Commuting distance - teabelly
About one and a half miles on foot and probably 1 3/4 miles when being lazy (or it's raining) using the car.

Living where you work is a good idea. If job security isn't there then renting somewhere where close to where you work and having a weekend place might be a better solution than moving all the time. Perhaps tax breaks for employers to have employees that live close by and tax breaks to offer longer contracts eg minimum 5 years to encourage more long term planning.


teabelly
Commuting distance - Mapmaker
A touch over a couple of miles each way. Takes half an hour - by bus. Walking just too miserable though - and I can read the paper in peace!
Commuting distance - patently
About 90 miles round trip.

Longer than I would choose, but in my job there aren't many of us so places to work are few & far between. Even fewer if you don't want to go into London.

Used to be 140 miles daily, M25 western half. What fun that was. Not.
Commuting distance - No Do$h
Oooh yes! Renting would suit me much better. Then when I reach retirement I can continue to pay out for rent (although having had to move job every couple of years to stay in work, my pension won't be worth much and my rent won't be fixed).

Duh!
Commuting distance - just a bloke
I commute 100 miles round trip... ( not for much longer I hope!)

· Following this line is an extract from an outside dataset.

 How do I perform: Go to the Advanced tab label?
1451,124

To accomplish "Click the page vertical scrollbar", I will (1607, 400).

I use the amusing stretch of teh M25 between the M1 and the M4, and have the pleasure of also using the M4 as well. I'm really impressed with that bus lane you know... I saw a whole bus on it the other day.. it's such an attractive colour of pink as well

Thanks Johnny 2 jags for making my journey so much easier.

JaB
Commuting distance - Andrew-T
"Thanks Johnny 2 jags for making my journey so much easier" - but that's the reason: he's made 1000's of people's journeys easier! And they all want to thank him!
Commuting distance - just a bloke
"Thanks Johnny 2 jags for making my journey so much easier"
- but that's the reason: he's made 1000's of people's journeys
easier! And they all want to thank him!


Yes I know.. I see lots of people every morning all of whom would love to thank him, of course he gets to drive his jag down the bus lane with a ploice escort so unlike most of us is actually making some progress...

JaB
Commuting distance - tr7v8
Mine is 150miles round trip, M20/26/25/3, deep joy, good days very quick worst ever was 3.5 hours, have to go where the work goes.

Jim
Commuting distance - mab23

My commute is 12 miles, I leave home at 0835-0840 and am at my desk at 0900. If I leave on the dot of 1700 I'm home before Blue Peter finishes. :-)

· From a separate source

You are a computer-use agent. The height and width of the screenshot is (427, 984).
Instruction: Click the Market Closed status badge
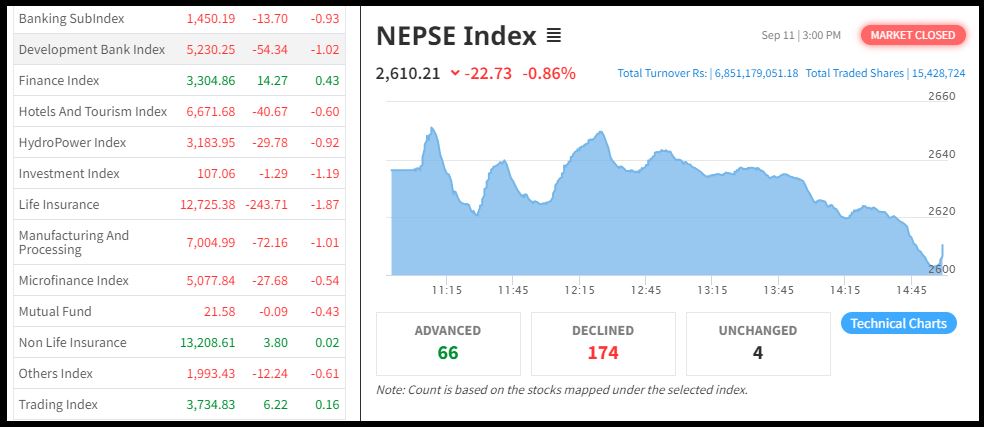(912, 35)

My GF works at the same place so we only take one car normally, unless we're going separate ways after work.

The only commute I've had that was shorter was when I was running a business from my bedroom at university, I had a 90cm commute from my bed to my desk...

mike
Commuting distance - Snakey
Mine is a 'mere' 60 mile round trip but includes queuing for the notorious Tyne Tunnel for 20-40 minutes.

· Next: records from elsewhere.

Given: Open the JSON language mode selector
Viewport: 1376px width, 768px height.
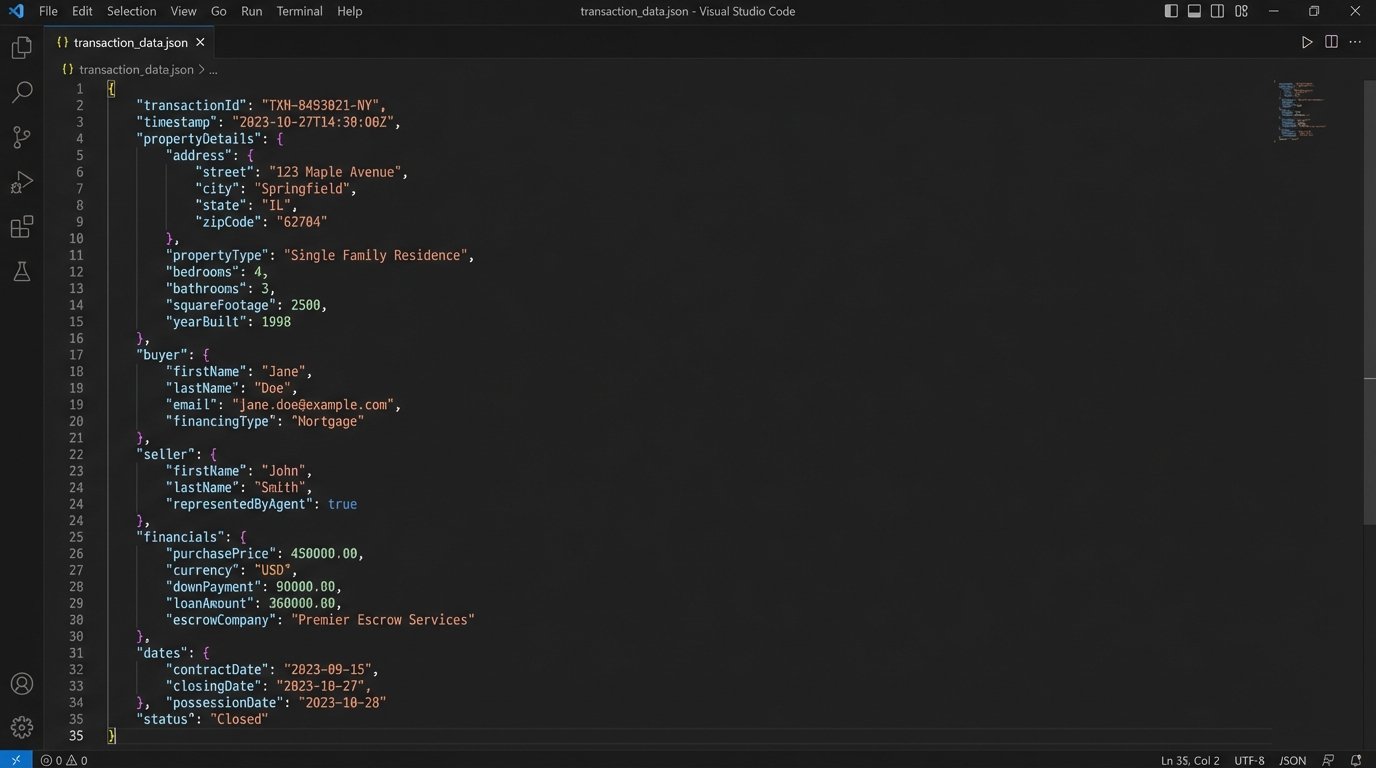Looking at the screenshot, I should (x=1292, y=760).
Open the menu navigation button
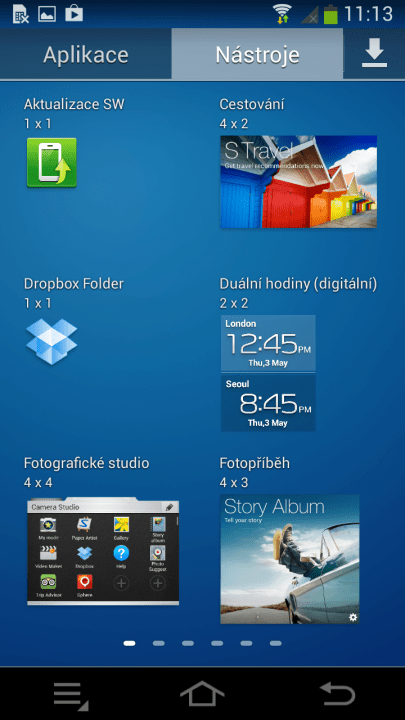405x720 pixels. pyautogui.click(x=71, y=695)
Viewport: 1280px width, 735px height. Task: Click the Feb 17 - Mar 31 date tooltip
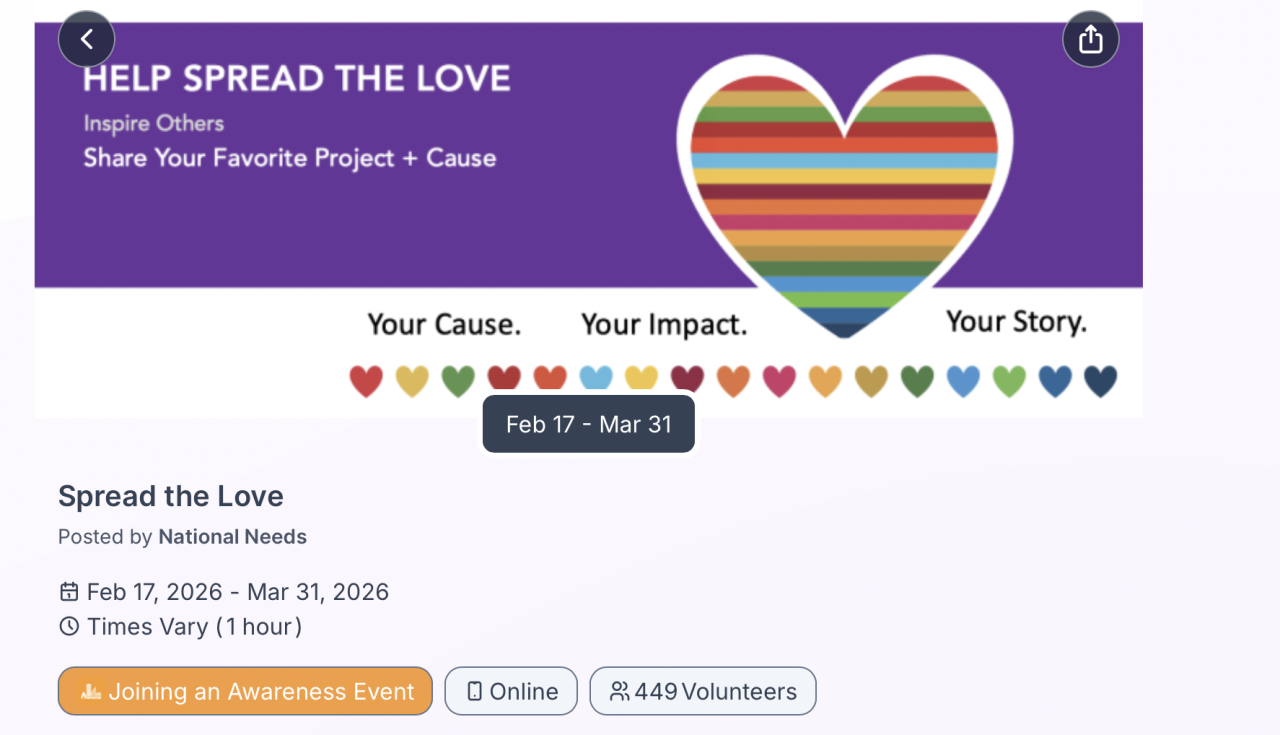(x=588, y=424)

I would love to have a walk to work - but do you move house every time you move job? Not me, I've been made redundant 3 times so I don't feel secure moving house!
Commuting distance - NowWheels
I would love to have a walk to work - but do you move
house every time you move job? Not me, I've been made
redundant 3 times so I don't feel secure moving house!


Snakey, there are a lot of people in that situation :(

It seems to me that it's partly a consequrence of a fast-changing economy. In my village, several generations of people were able to rely on getting work locally, but now there are few jobs nearby and people are commuting huge distances. Like you, they know there's no point in moving, 'cos the next job may be even further in the opposite direction.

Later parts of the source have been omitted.